600 Views Asked by At

It may be a basic question, but I could not seem to find a solution anywhere. If we have a data frame with 100 factors (call them a1 to a100), how could a linear model be entered in R? I understand you could write

lm(y~ a1*...*a100)

but if the names are long, it would take a long time to write them all out. Is there a faster way? For example, by referencing columns or something similar? Somewhat related, if I get a data table with a column name that involves parentheses (e.g. y-max()), how could I enter that? It reads as a function in R, but it is not.

I apologize if this has already been asked, but I could not seem to find an answer.

Thank you all in advance

---Edit---

Thank you for the answers. However, if I did want higher-order interaction terms, how would I accomplish that?
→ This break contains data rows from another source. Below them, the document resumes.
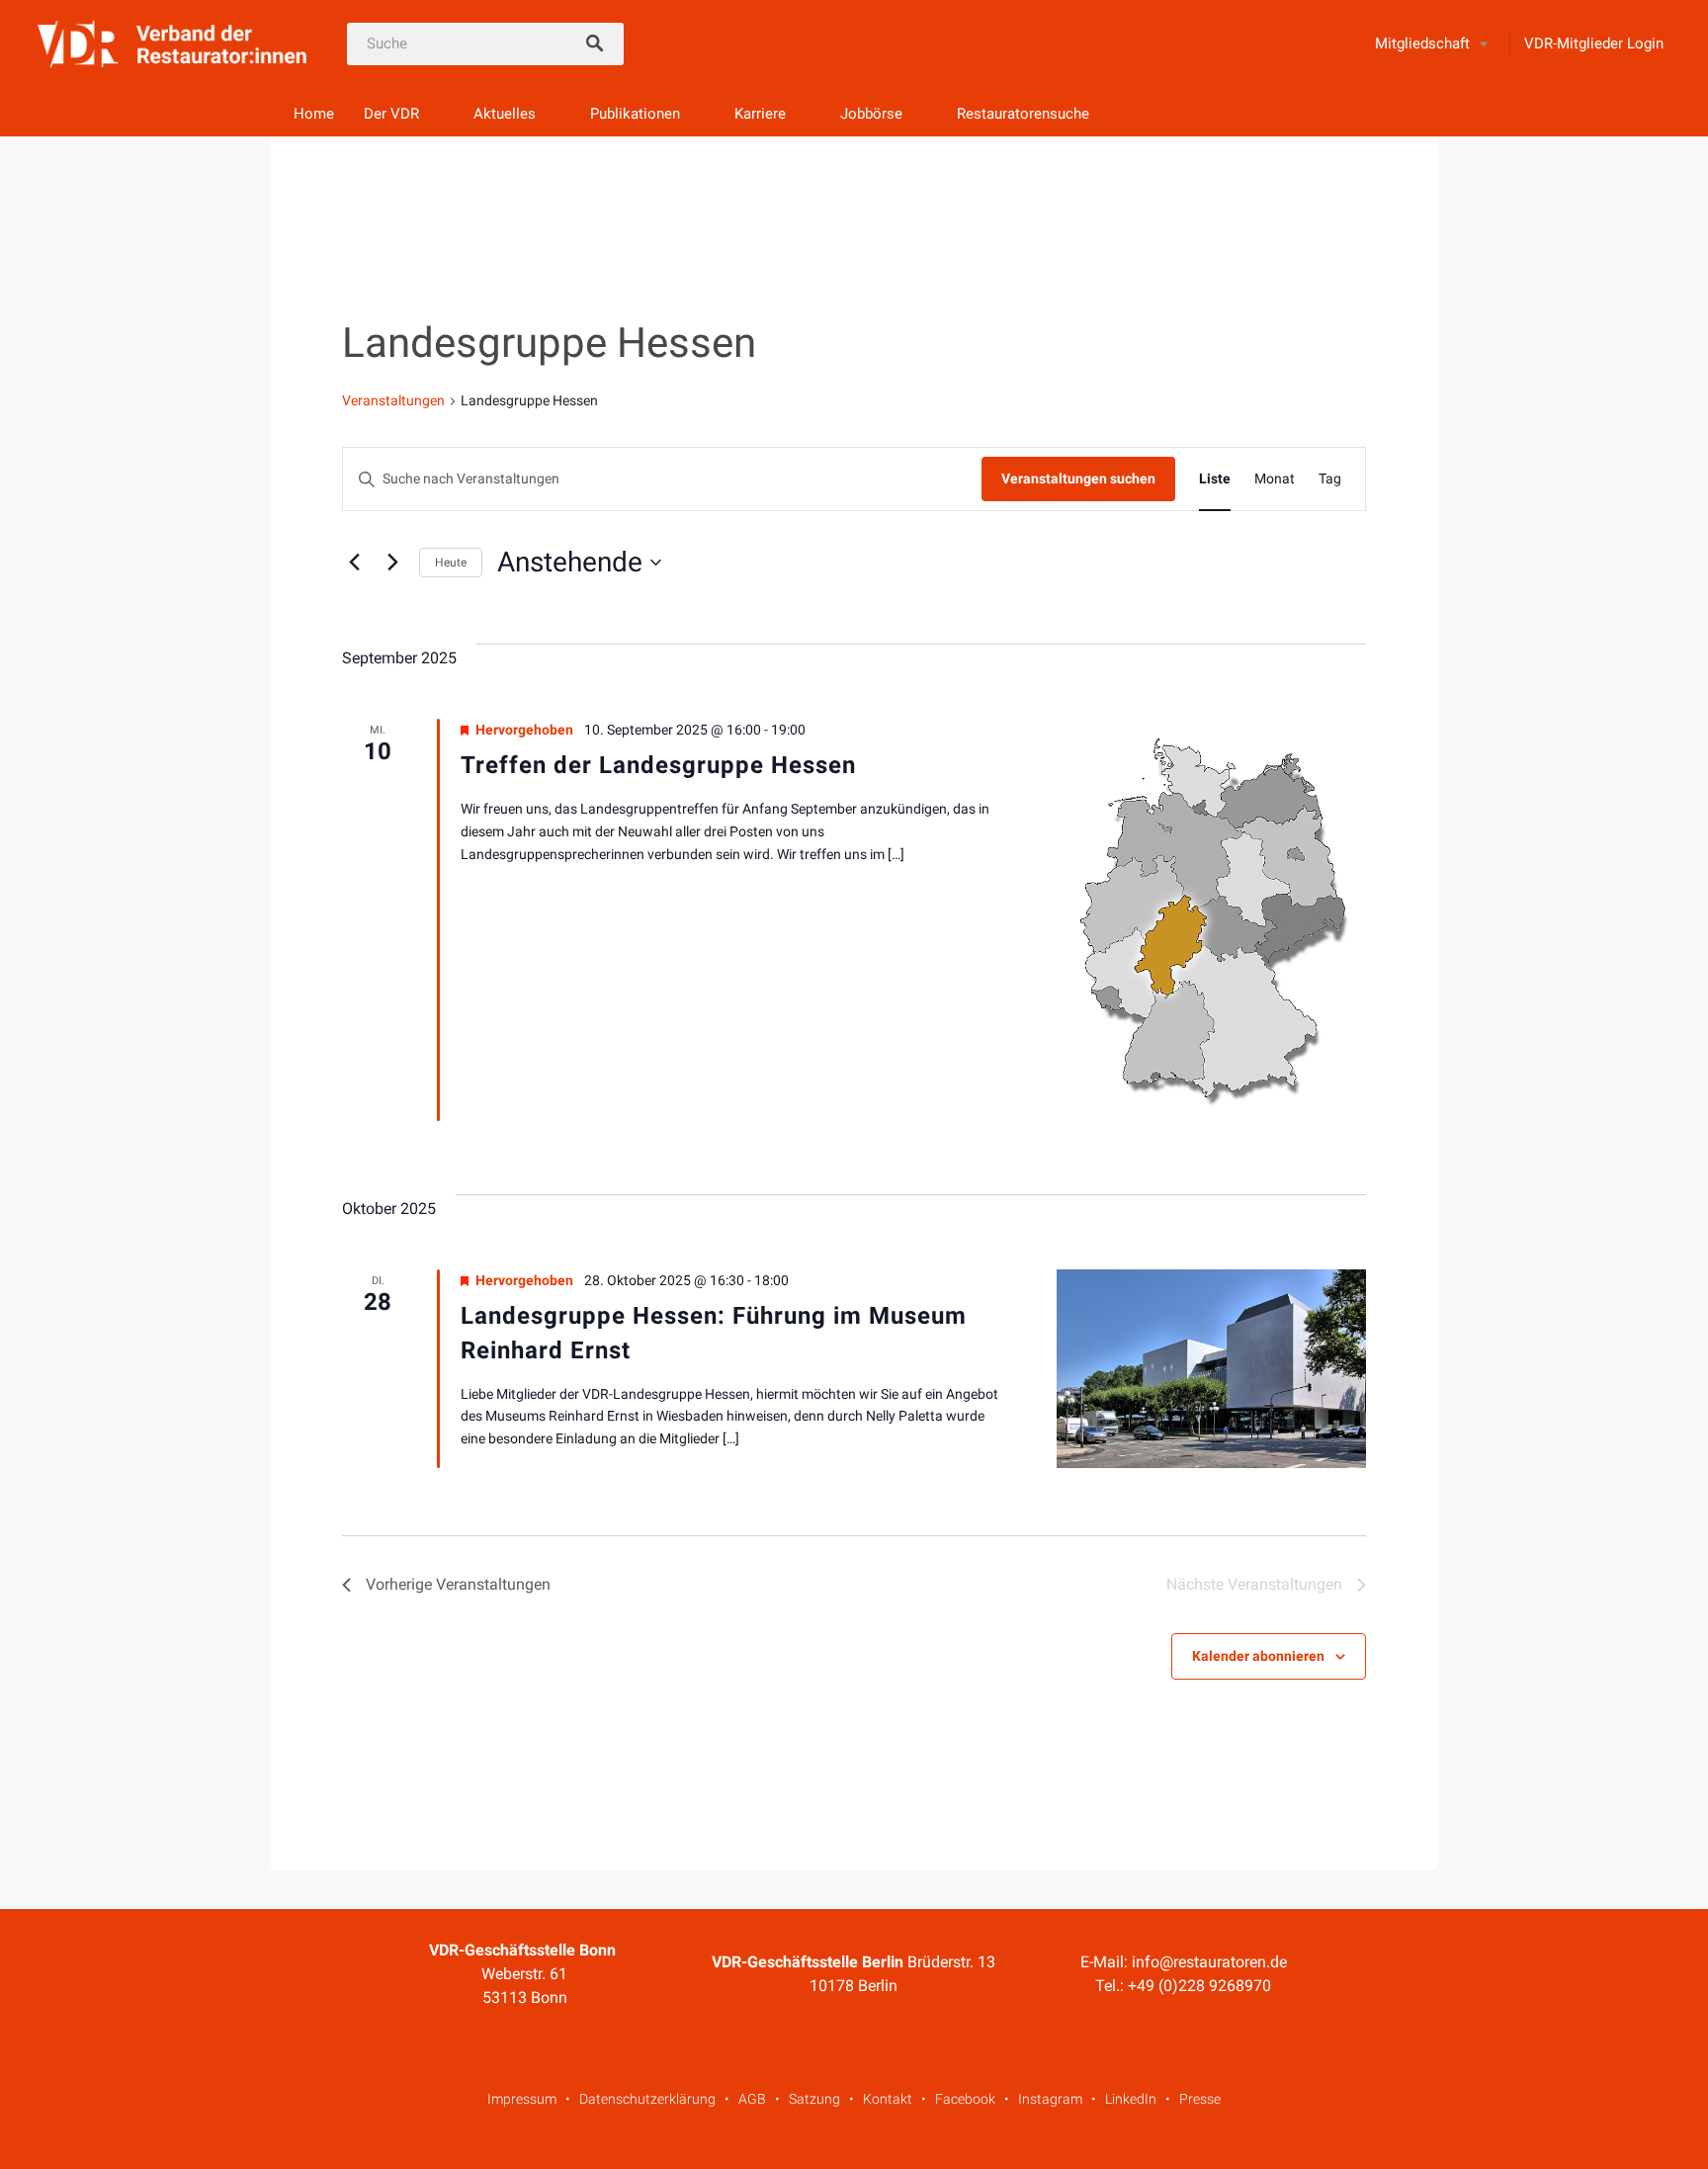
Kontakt (887, 2099)
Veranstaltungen (393, 400)
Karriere (760, 114)
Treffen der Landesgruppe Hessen (658, 765)
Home (314, 114)
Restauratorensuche (1023, 114)
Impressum (521, 2099)
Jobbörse (871, 114)
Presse (1200, 2099)
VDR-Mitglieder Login (1594, 43)
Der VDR (391, 114)
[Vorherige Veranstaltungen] (354, 562)
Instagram (1050, 2099)
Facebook (965, 2099)
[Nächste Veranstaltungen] (392, 562)
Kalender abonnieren (1258, 1656)
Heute (451, 562)
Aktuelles (504, 114)
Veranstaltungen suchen (1078, 478)
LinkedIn (1130, 2099)
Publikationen (635, 114)
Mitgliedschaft (1422, 43)
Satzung (814, 2099)
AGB (752, 2099)
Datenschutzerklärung (647, 2099)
Would I need to write a script or is there a smarter way?

2

There are 2 best solutions below

0
On

if you want to include all others y~. is enough, but if you want some selected vars, lets say, var 2 to 50, 52-100. you can do something like this?

vars<-names(df)[c(2:50,52:101)] #or whatever..
covs<-paste(vars, collapse="+")
model<-paste("y~",covs)
df.lm<-lm(as.formula(model), data=df)
0
On

Many of these things should be possible to figure out by reading the Introduction to R manual that comes with R when you download it.

Generally, a factor with many levels is stored as a single variable:

treat <- c("control", "placebo", "placebo", "control", "drugA", "control", 
           "drugB", ...)

If so, you can just use lm(y~treat), and R will handle this for you. On the other hand, if you have a data frame with y and a1 through a100 only, then you can use lm(y~., my.data), and R will take care of that for you also.